Parliament should get a vote on triggering Brexit Article 50, House of Lords committee says

Theresa May has refused to give MPs or peers a vote on Article 50

Jon Stone
Tuesday 13 September 2016 15:27 BST
Parliament has been bypassed by the referendum
Parliament has been bypassed by the referendum

The Government should not trigger Article 50 to leave the EU without first consulting Parliament, an eminent committee of peers has said.

The House of Lords Constitution Committee said it would be “constitutionally inappropriate” and “set a disturbing precedent” for the Government to plough ahead with a major change without explicit parliamentary approval.

The report puts Parliament on a collision course with Theresa May, who signalled in August that she would not give MPs or peers a vote on the issue. Downing Street said at the time that there was “no legal obligation” for a vote, though Parliament would “have its say” in a debate.

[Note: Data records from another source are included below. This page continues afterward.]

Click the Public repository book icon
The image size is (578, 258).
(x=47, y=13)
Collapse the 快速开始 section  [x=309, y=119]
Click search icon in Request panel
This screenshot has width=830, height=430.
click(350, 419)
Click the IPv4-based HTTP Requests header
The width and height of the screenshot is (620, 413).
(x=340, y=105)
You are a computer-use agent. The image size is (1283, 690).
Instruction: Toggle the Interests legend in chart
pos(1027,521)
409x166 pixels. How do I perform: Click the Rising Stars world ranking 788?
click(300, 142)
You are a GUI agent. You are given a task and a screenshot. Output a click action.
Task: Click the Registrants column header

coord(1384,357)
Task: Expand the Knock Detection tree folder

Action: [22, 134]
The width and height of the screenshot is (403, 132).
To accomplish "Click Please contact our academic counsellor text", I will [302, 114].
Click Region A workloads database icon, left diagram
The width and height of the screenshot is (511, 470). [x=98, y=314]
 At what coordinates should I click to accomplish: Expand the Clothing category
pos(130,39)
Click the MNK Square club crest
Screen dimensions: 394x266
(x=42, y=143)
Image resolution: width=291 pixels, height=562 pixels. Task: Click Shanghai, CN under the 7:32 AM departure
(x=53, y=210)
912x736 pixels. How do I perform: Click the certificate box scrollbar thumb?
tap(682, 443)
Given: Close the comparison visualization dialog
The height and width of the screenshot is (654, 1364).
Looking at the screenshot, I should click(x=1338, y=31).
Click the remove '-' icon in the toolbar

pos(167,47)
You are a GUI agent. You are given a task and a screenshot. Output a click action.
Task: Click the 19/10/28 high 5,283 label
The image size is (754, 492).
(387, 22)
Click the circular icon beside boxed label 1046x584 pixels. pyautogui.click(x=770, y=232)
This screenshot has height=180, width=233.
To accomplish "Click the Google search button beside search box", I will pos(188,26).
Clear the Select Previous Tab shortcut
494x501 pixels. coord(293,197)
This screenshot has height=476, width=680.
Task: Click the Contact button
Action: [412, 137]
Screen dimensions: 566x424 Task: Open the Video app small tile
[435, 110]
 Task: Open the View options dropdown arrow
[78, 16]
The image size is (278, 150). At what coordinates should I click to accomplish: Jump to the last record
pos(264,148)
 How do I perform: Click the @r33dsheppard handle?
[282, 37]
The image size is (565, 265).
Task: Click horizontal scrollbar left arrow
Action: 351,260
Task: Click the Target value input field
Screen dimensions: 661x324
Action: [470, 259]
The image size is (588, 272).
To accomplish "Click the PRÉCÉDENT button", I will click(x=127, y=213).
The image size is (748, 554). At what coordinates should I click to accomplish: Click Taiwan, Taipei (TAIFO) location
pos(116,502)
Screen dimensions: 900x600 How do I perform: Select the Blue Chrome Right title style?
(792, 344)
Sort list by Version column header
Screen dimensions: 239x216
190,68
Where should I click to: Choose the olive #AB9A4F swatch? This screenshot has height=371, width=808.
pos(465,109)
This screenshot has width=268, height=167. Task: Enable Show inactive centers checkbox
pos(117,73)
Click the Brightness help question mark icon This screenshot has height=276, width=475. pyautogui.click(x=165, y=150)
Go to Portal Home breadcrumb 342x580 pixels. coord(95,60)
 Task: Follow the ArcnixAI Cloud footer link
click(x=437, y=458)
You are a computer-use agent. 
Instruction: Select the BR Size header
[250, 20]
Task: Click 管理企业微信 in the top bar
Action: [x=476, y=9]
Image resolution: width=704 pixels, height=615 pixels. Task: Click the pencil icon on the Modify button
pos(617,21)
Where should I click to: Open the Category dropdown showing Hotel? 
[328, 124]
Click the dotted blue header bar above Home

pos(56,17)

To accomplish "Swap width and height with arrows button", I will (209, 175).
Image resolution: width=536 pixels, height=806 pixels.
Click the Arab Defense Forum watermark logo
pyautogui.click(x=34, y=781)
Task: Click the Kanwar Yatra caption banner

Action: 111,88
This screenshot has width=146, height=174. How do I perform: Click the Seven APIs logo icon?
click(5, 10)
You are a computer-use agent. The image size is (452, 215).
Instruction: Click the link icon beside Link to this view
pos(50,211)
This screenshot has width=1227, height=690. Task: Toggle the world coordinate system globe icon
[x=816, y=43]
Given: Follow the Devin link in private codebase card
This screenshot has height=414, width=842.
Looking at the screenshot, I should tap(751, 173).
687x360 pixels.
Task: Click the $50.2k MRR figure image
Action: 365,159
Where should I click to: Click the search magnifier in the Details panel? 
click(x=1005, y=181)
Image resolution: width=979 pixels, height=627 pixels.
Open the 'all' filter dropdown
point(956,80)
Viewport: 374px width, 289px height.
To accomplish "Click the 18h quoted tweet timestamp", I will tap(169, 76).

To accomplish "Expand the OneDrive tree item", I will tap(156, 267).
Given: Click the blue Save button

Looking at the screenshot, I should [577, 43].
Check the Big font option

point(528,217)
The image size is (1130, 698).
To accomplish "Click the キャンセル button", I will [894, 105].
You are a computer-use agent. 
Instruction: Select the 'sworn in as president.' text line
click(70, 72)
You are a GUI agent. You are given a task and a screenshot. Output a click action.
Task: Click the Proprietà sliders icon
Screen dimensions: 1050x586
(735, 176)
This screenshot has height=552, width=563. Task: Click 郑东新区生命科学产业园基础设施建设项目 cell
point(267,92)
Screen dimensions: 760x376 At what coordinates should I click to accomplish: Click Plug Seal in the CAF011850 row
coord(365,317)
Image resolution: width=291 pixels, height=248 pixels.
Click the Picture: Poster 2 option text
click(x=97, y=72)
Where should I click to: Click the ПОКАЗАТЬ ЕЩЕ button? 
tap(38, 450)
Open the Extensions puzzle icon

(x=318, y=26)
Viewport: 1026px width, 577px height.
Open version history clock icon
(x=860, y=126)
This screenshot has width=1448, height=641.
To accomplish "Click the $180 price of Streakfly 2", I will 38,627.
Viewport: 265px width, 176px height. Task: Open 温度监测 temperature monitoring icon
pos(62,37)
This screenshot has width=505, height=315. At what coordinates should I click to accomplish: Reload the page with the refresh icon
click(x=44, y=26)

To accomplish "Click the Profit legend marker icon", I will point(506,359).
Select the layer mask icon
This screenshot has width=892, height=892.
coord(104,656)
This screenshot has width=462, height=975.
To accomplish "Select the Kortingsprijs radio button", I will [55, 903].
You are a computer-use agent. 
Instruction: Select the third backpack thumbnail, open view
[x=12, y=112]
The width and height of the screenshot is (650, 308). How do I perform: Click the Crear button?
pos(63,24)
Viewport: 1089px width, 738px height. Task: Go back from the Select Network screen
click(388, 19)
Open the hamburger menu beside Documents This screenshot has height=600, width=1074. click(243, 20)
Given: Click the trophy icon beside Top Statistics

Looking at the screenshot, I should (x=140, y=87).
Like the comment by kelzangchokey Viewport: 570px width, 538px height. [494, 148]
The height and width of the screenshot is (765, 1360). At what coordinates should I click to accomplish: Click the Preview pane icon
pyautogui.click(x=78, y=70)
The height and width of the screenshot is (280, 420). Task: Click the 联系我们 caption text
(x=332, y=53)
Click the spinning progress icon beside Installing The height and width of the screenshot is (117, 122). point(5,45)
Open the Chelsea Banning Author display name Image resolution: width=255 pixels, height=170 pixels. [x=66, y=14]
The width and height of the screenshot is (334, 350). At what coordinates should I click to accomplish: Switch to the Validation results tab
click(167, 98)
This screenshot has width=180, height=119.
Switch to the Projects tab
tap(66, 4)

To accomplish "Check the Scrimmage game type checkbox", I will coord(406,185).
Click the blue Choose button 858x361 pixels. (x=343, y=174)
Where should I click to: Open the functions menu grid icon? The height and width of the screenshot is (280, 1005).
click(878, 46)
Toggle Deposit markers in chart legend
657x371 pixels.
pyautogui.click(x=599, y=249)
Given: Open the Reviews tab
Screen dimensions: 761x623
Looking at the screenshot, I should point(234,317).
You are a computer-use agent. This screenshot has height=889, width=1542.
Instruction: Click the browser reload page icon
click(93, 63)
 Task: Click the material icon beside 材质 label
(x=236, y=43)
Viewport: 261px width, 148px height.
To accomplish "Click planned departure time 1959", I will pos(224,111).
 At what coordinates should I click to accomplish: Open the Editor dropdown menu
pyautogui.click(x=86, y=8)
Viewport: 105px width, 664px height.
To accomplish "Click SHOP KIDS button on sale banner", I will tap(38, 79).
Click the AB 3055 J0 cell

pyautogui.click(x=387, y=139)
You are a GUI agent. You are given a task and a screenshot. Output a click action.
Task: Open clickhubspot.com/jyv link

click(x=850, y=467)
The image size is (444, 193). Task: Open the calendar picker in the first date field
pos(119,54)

The reaction by the peers against the perception that Parliament is being sidelined comes after the Secretary of State for Leaving the European Union said yesterday that some details of negotiations would be kept “confidential” from Parliament.

“Clearly there is a need for Parliament to be informed without giving away our negotiating position. I may not be able to tell you everything, even in private hearings,” David Davis had told the House of Lords EU select committee.

Donald Tusk asks Theresa May to start Brexit process 'as soon as possible'

“I can entirely see accountability after the event, that’s very clear. In advance, I don’t think it’s possible for parliamentarians to micro-manage the process and wouldn’t give us an optimum outcome for the country.”

Commenting today on the Constitution Committee’s report Lord Lang of Monkton, who chairs the group, said assent could be sought either by passing legislation or tabling a simple resolution.

Theresa May has refused to give Parliament a vote on Article 50

“The referendum result was clear and it is right that the Government are preparing to take Britain out of the EU. However, our constitution is built on the principle of parliamentary sovereignty and the decision to act following the referendum should be taken by Parliament,” he said.

“Parliament should be asked to approve the decision to trigger Article 50 – a decision which will start the formal process of the UK leaving the EU and set a deadline for the UK’s exit.

“Parliament’s assent could be sought by means of legislation or through resolutions tabled in both Houses of Parliament. An Act of Parliament would give greater legal certainty and could be used to enshrine the ‘constitutional requirements‘ required by Article 50, allowing for the setting of advantageous pre-conditions regarding the exit negotiations to be met before Article 50 could be triggered.

“A resolution could be simpler and quicker to secure but might not provide the same watertight legal authority. We consider that either would be a constitutionally acceptable means of securing parliamentary approval for the triggering of Article 50.

“Parliament and the Government will need to work together to ensure that the UK achieves the best possible outcome when it withdraws from the EU. It is therefore important that Parliament plays a key role in scrutinising the Brexit negotiations once Article 50 is triggered.

“We all want the negotiations to produce a deal that works for both the UK and the EU, and Parliament must be involved in holding the Government to account in delivering that.”

At the beginning of August, Conservative peer Baroness Wheatcroft said the Lords could derail or delay the process of leaving the European Union. She suggested there was a majority in the House of Lords for remaining in the EU.

A spokesperson for the Department for Exiting the European Union said: “The Government's position is very clear. This is a prerogative power, and therefore one that should be exercised by the Government.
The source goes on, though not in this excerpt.